### [WHAT IS NEEDED]
Each record is to be printed exactly as given, down to the last mark.

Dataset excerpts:

-------

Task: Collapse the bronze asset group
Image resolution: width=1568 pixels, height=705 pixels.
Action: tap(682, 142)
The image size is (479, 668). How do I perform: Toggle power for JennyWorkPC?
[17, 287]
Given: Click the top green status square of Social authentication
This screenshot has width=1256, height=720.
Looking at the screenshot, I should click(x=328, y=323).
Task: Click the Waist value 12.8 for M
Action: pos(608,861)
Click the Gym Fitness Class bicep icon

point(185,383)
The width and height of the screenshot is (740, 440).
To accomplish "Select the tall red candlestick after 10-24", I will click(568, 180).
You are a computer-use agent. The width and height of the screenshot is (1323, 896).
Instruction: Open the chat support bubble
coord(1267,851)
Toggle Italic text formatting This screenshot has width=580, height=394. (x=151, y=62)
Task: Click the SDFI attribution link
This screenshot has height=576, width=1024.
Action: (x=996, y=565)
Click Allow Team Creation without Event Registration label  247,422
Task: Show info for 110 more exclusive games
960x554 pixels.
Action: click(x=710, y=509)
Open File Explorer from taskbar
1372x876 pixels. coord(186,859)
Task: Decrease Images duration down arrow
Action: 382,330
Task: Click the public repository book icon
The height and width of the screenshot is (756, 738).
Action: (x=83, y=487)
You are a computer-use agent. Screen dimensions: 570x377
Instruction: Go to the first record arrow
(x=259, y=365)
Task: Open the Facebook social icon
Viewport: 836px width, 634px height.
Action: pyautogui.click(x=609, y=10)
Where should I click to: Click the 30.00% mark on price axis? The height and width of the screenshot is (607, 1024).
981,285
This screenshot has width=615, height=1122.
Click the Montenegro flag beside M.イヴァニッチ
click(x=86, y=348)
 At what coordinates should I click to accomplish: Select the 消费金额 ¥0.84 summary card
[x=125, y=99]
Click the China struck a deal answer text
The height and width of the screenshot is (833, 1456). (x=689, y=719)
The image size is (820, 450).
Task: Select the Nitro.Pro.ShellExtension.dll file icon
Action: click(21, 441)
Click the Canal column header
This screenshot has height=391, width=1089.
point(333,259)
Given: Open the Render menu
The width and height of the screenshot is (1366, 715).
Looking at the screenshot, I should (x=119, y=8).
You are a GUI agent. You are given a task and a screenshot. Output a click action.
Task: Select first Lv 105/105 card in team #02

-------

### [WRITTEN ANSWER]
Task: Collapse the bronze asset group
Image resolution: width=1568 pixels, height=705 pixels.
Action: tap(682, 142)
The image size is (479, 668). How do I perform: Toggle power for JennyWorkPC?
[17, 287]
Given: Click the top green status square of Social authentication
This screenshot has width=1256, height=720.
Looking at the screenshot, I should click(x=328, y=323).
Task: Click the Waist value 12.8 for M
Action: pos(608,861)
Click the Gym Fitness Class bicep icon

point(185,383)
The width and height of the screenshot is (740, 440).
To accomplish "Select the tall red candlestick after 10-24", I will click(568, 180).
You are a computer-use agent. The width and height of the screenshot is (1323, 896).
Instruction: Open the chat support bubble
coord(1267,851)
Toggle Italic text formatting This screenshot has width=580, height=394. (x=151, y=62)
Task: Click the SDFI attribution link
This screenshot has height=576, width=1024.
Action: (x=996, y=565)
Click Allow Team Creation without Event Registration label  247,422
Task: Show info for 110 more exclusive games
960x554 pixels.
Action: click(x=710, y=509)
Open File Explorer from taskbar
1372x876 pixels. coord(186,859)
Task: Decrease Images duration down arrow
Action: 382,330
Task: Click the public repository book icon
The height and width of the screenshot is (756, 738).
Action: (x=83, y=487)
You are a computer-use agent. Screen dimensions: 570x377
Instruction: Go to the first record arrow
(x=259, y=365)
Task: Open the Facebook social icon
Viewport: 836px width, 634px height.
Action: pyautogui.click(x=609, y=10)
Where should I click to: Click the 30.00% mark on price axis? The height and width of the screenshot is (607, 1024).
981,285
This screenshot has width=615, height=1122.
Click the Montenegro flag beside M.イヴァニッチ
click(x=86, y=348)
 At what coordinates should I click to accomplish: Select the 消费金额 ¥0.84 summary card
[x=125, y=99]
Click the China struck a deal answer text
The height and width of the screenshot is (833, 1456). (x=689, y=719)
The image size is (820, 450).
Task: Select the Nitro.Pro.ShellExtension.dll file icon
Action: click(21, 441)
Click the Canal column header
This screenshot has height=391, width=1089.
point(333,259)
Given: Open the Render menu
The width and height of the screenshot is (1366, 715).
Looking at the screenshot, I should (x=119, y=8).
You are a GUI agent. You are given a task and a screenshot. Output a click action.
Task: Select first Lv 105/105 card in team #02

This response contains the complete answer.